The answer is to consist only of an exact retyping of the lines from the one containing "PAIN CAVE [link] (1192, 50)" to the end of the entries, without pictures.

#### Task inputs ####

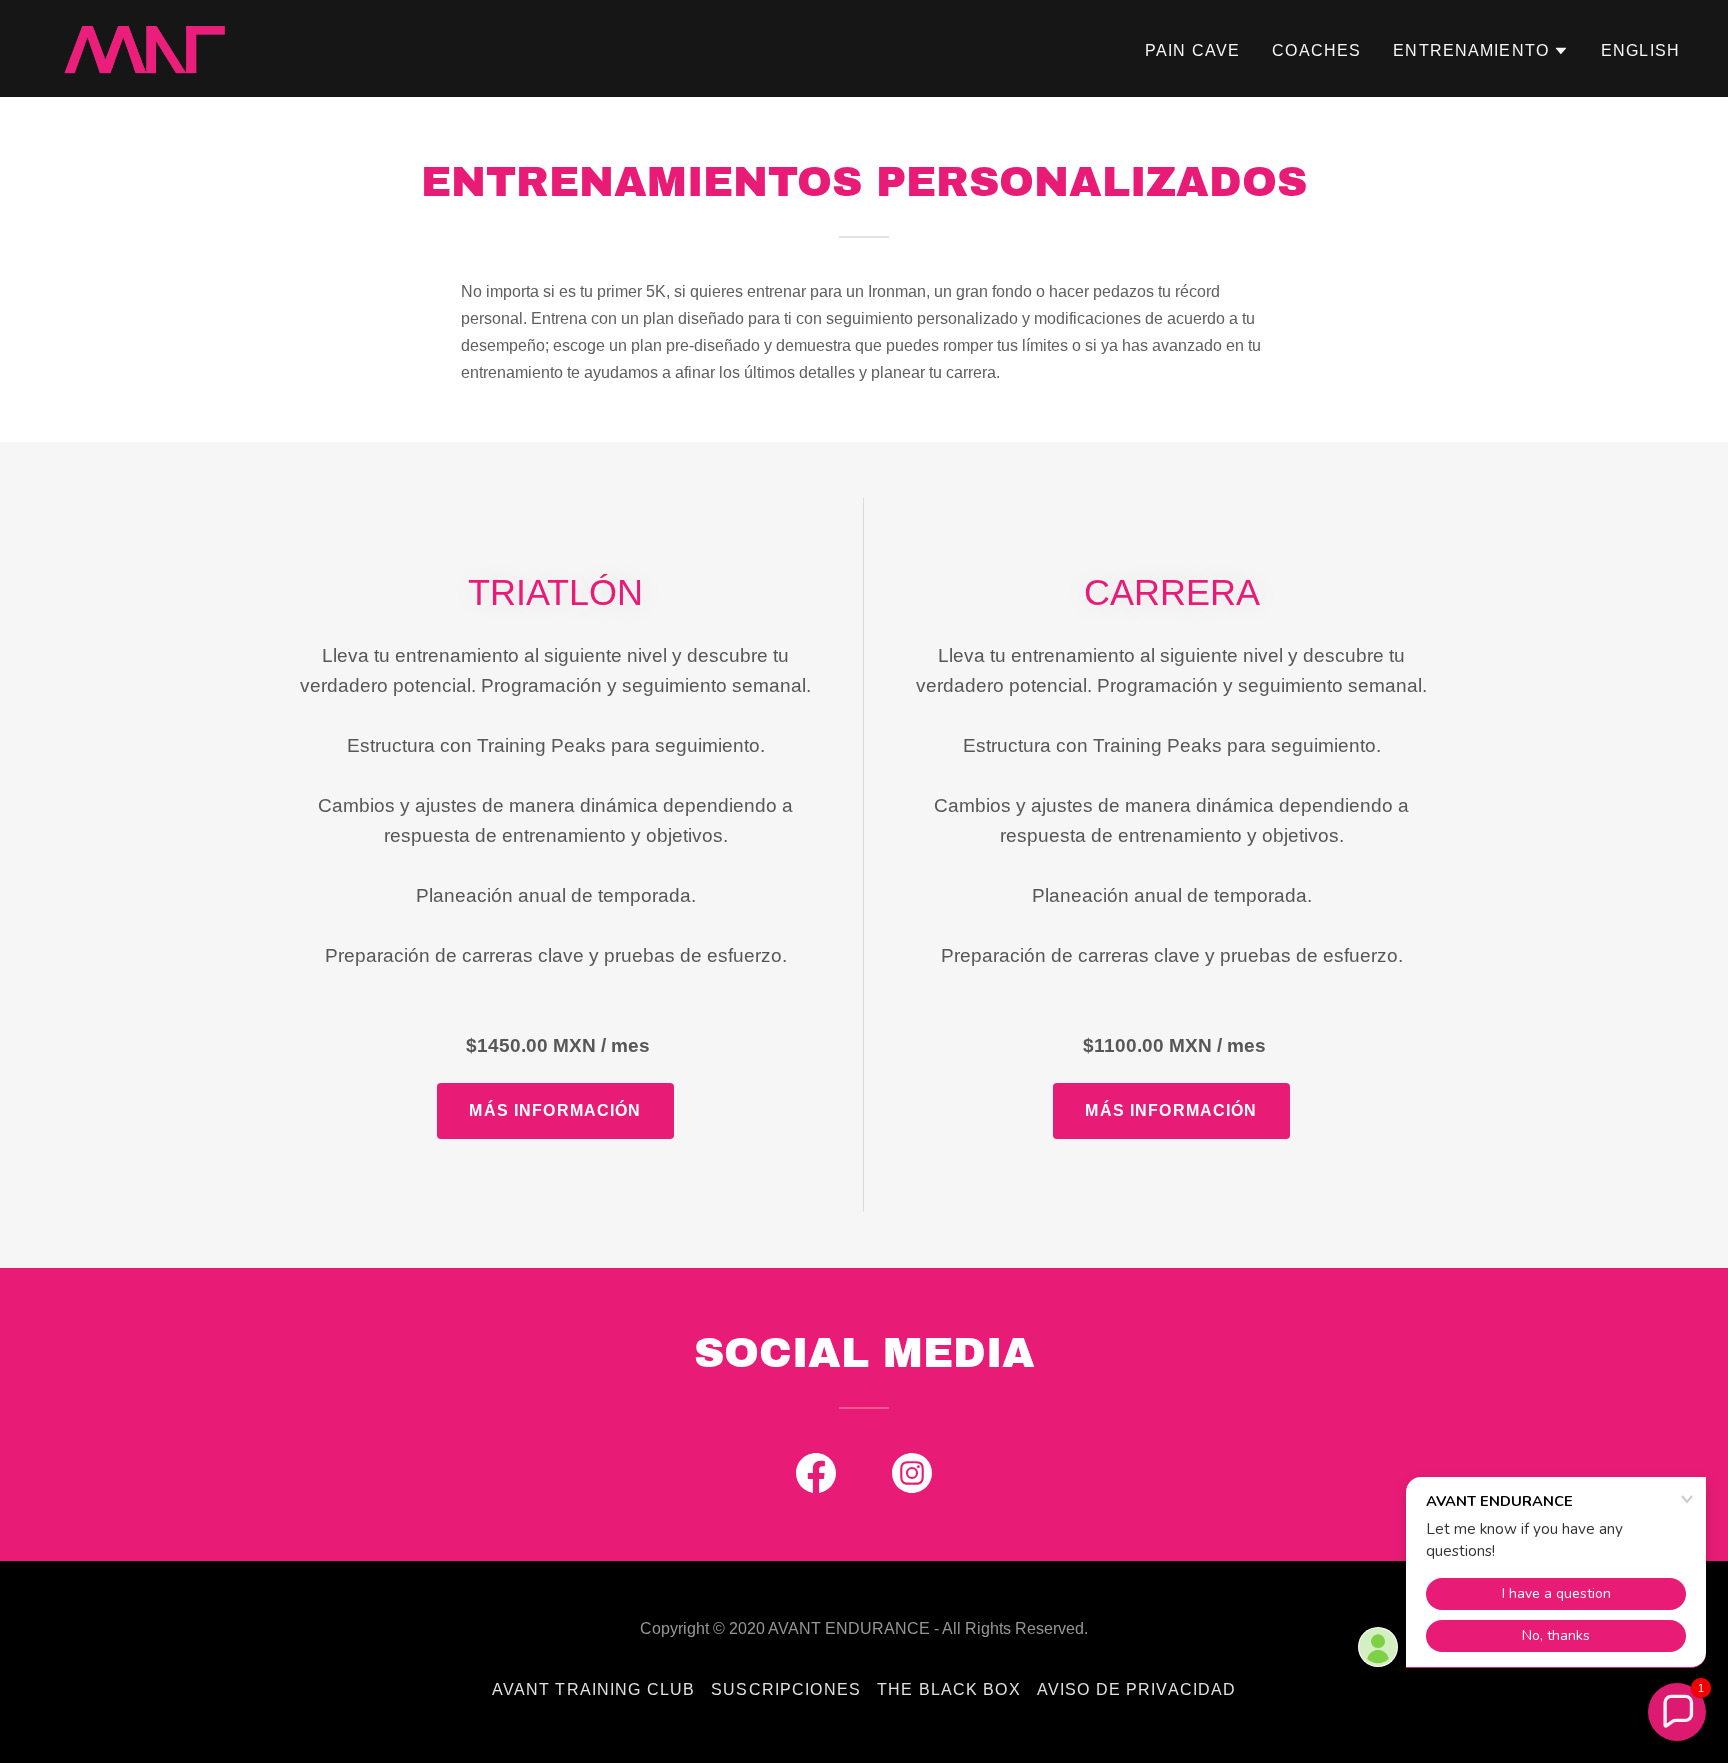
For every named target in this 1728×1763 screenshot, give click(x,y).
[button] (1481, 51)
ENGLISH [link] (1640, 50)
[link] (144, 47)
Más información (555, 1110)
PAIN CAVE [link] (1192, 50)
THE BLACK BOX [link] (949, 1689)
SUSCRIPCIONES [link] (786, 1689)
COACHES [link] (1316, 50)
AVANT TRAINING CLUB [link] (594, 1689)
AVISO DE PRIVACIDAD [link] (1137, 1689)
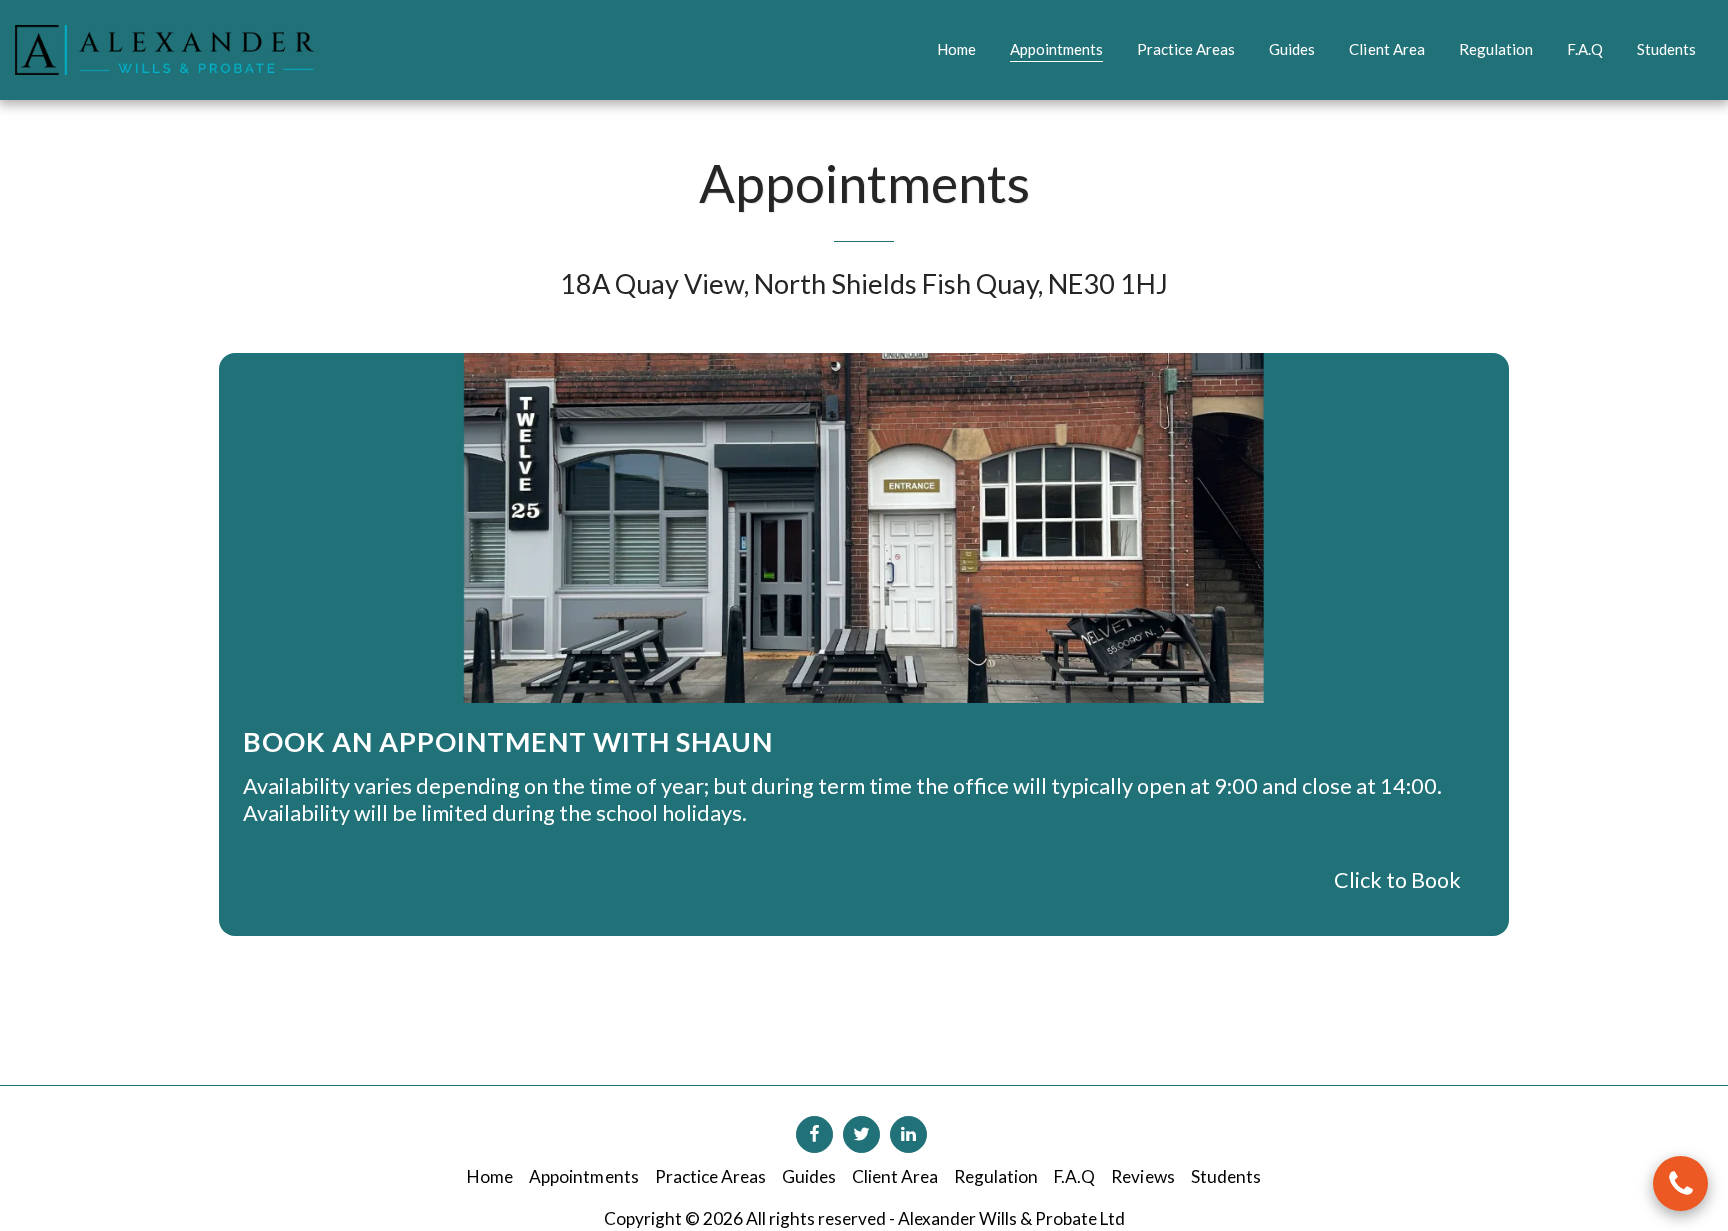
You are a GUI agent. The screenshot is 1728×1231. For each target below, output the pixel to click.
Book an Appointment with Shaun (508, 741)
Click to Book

####

Expected output:
PAIN CAVE [link] (1192, 50)
THE BLACK BOX [link] (949, 1689)
SUSCRIPCIONES [link] (786, 1689)
COACHES [link] (1316, 50)
AVANT TRAINING CLUB [link] (594, 1689)
AVISO DE PRIVACIDAD [link] (1137, 1689)
You are a GUI agent. The screenshot is 1728×1231. For each target below, output the pixel to click.
Book an Appointment with Shaun (508, 741)
Click to Book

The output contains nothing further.